> Records supplied
-- -- --
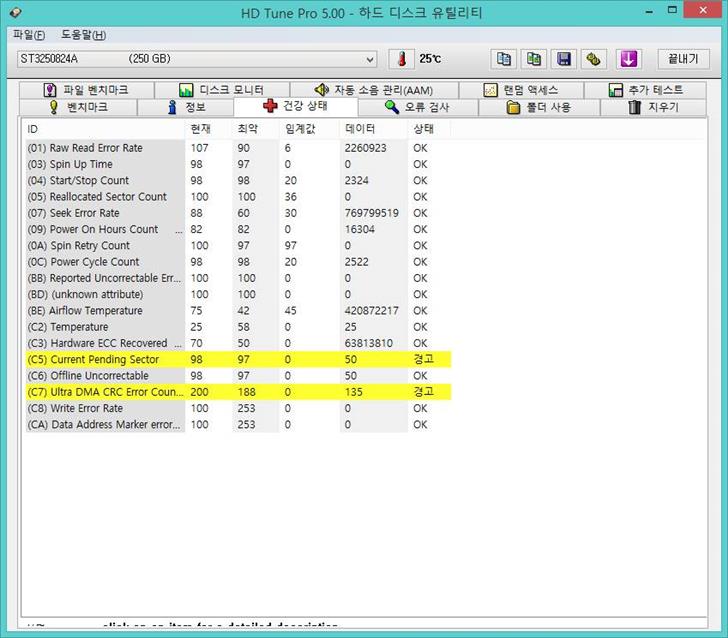Open the 도움말 help menu
This screenshot has height=638, width=728.
pos(83,35)
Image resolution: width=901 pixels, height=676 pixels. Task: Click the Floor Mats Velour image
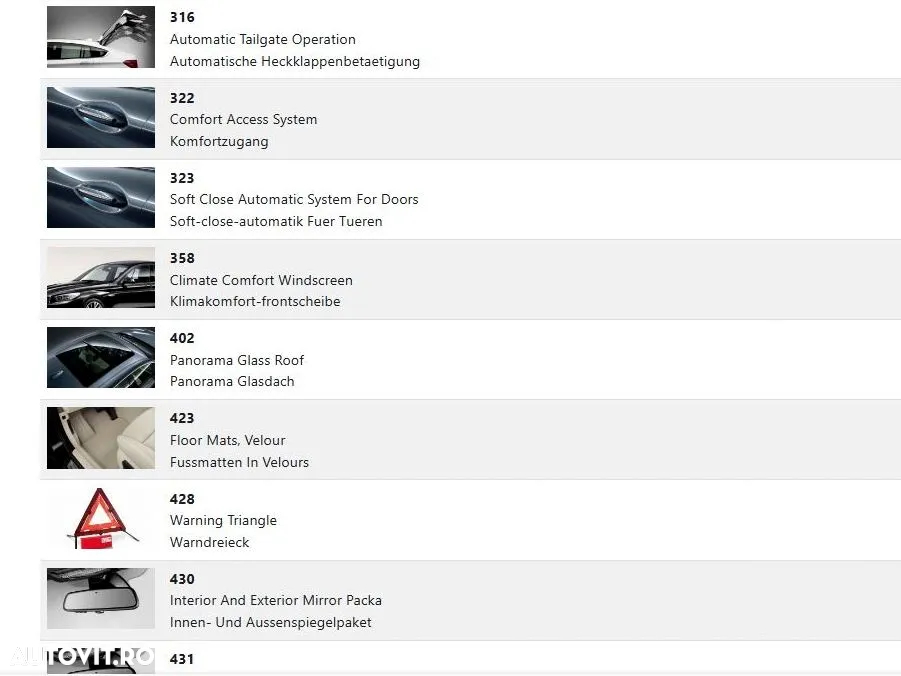[101, 438]
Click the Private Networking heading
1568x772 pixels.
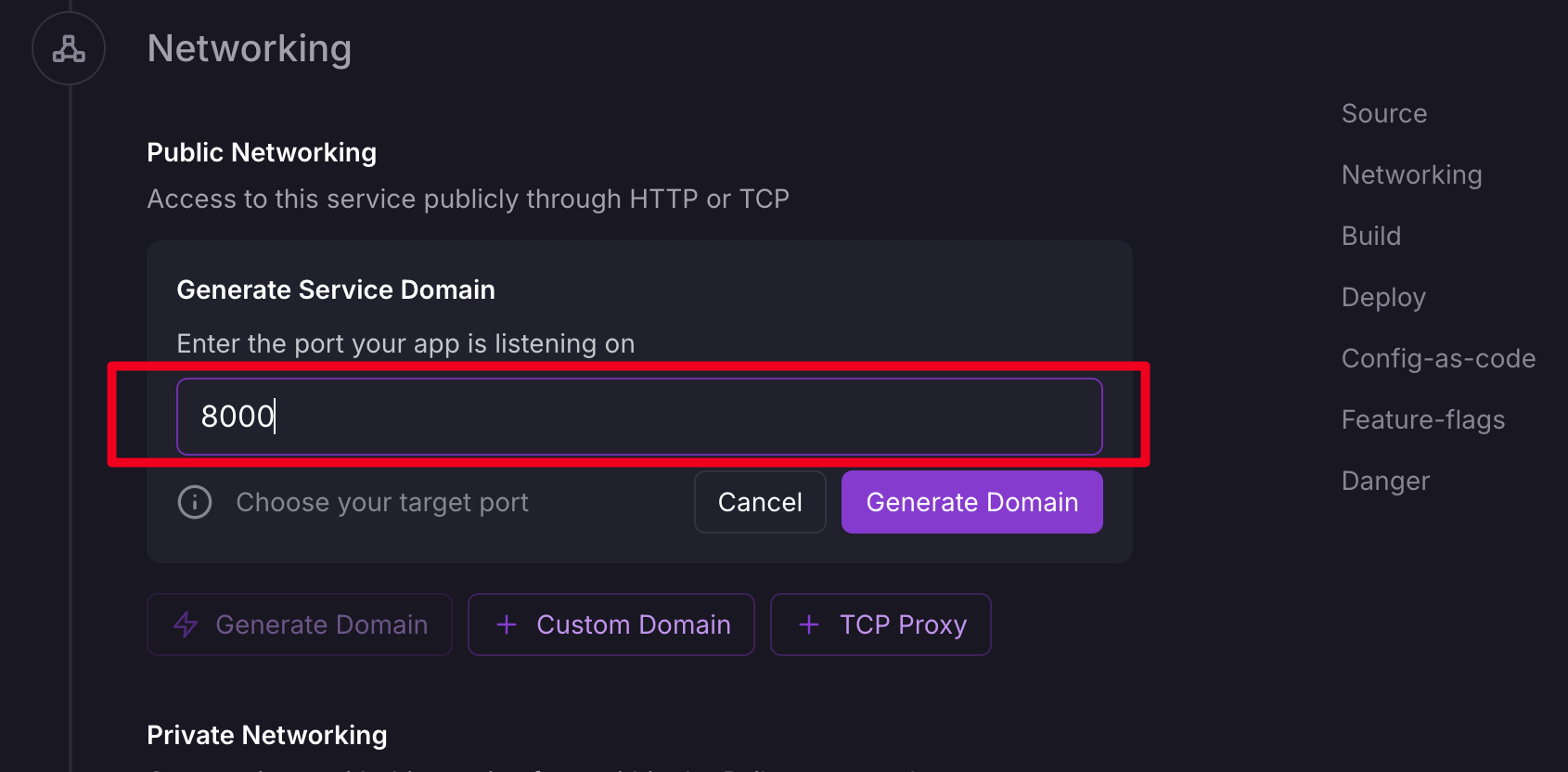267,735
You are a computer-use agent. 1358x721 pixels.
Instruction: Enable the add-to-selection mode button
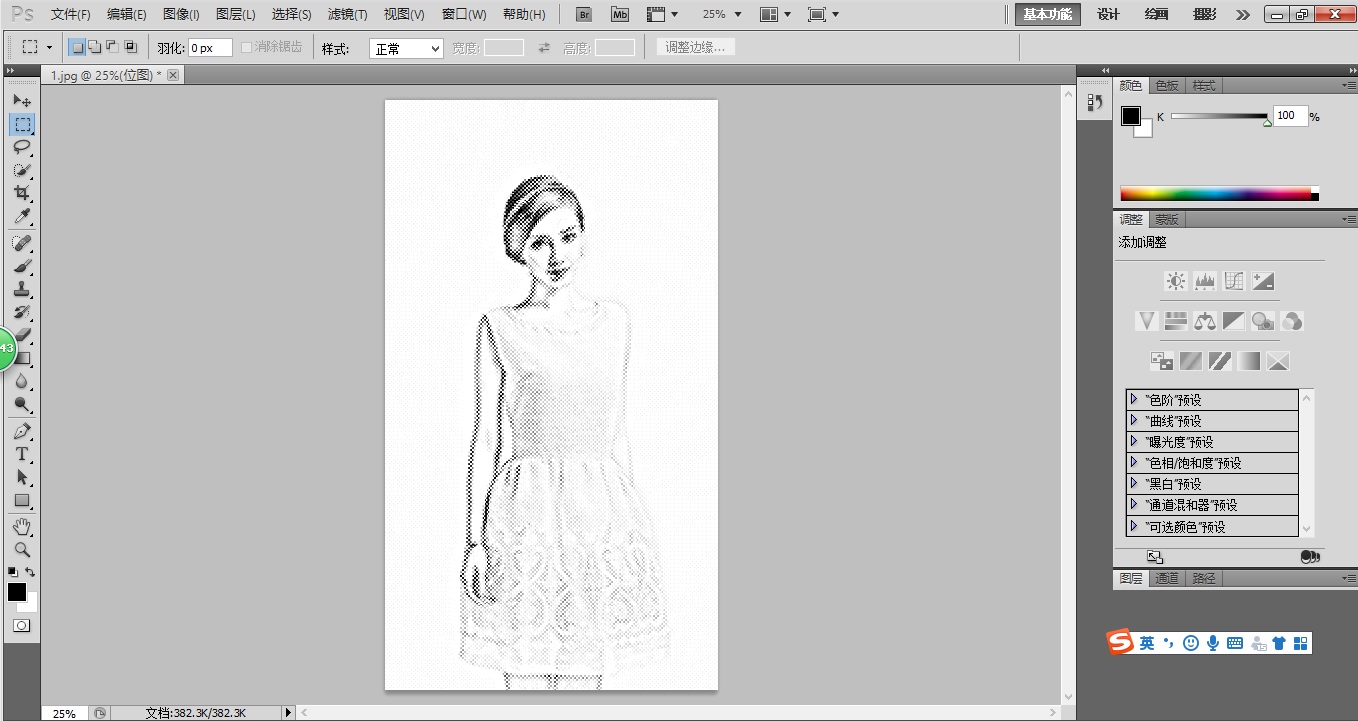click(94, 47)
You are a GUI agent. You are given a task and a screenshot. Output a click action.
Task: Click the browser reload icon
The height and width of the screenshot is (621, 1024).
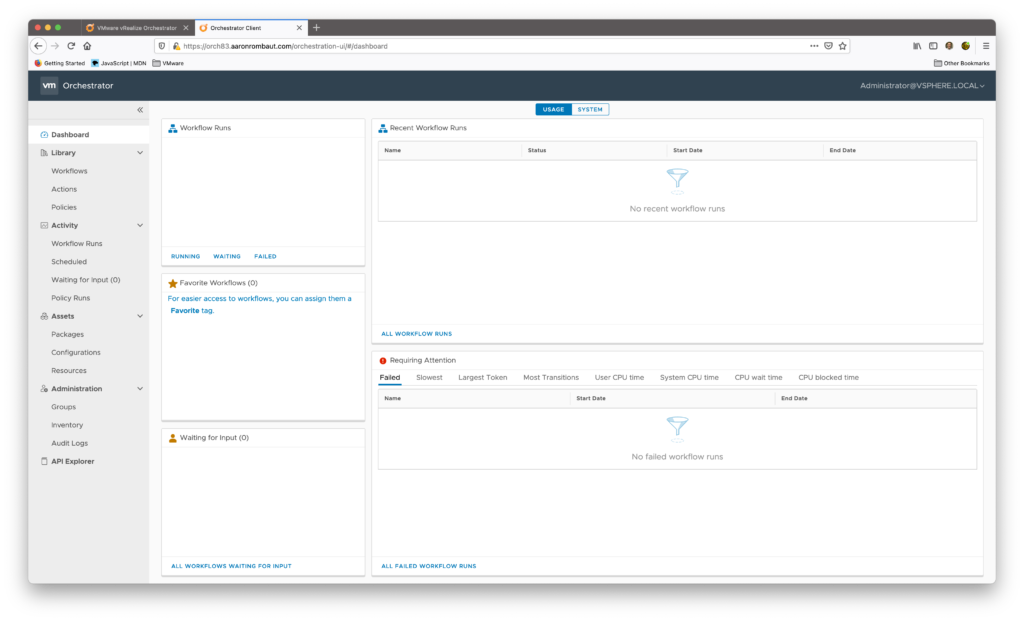click(x=71, y=46)
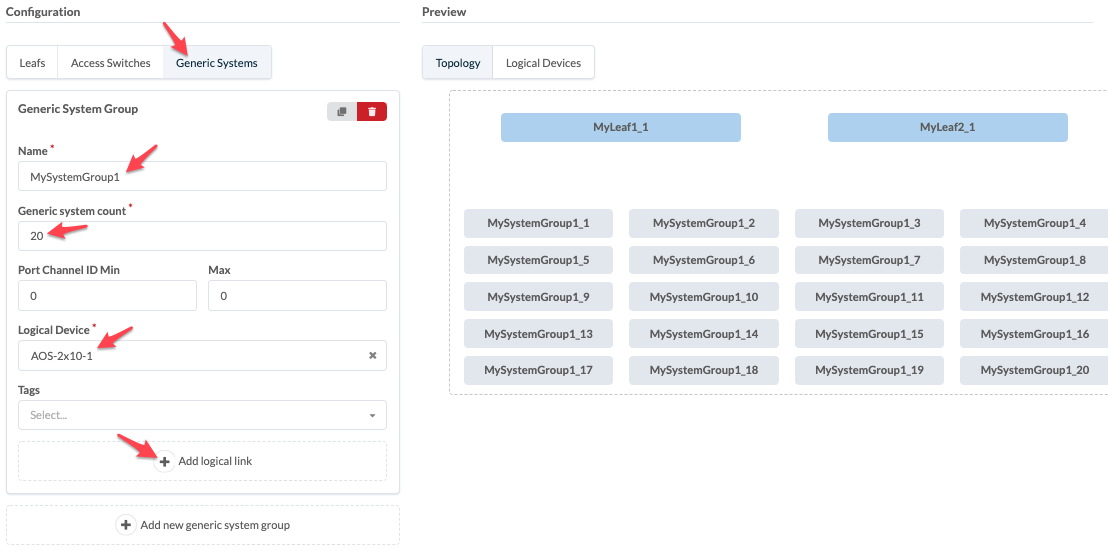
-- -- --
> About this exercise
Scan the lines above for the word "agent", then copy each line that has it.

> Solution to the exercise
You are a computer-use agent. 1358x721 pixels.
You are a GUI agent. You are given a task and a screenshot. Output a click action.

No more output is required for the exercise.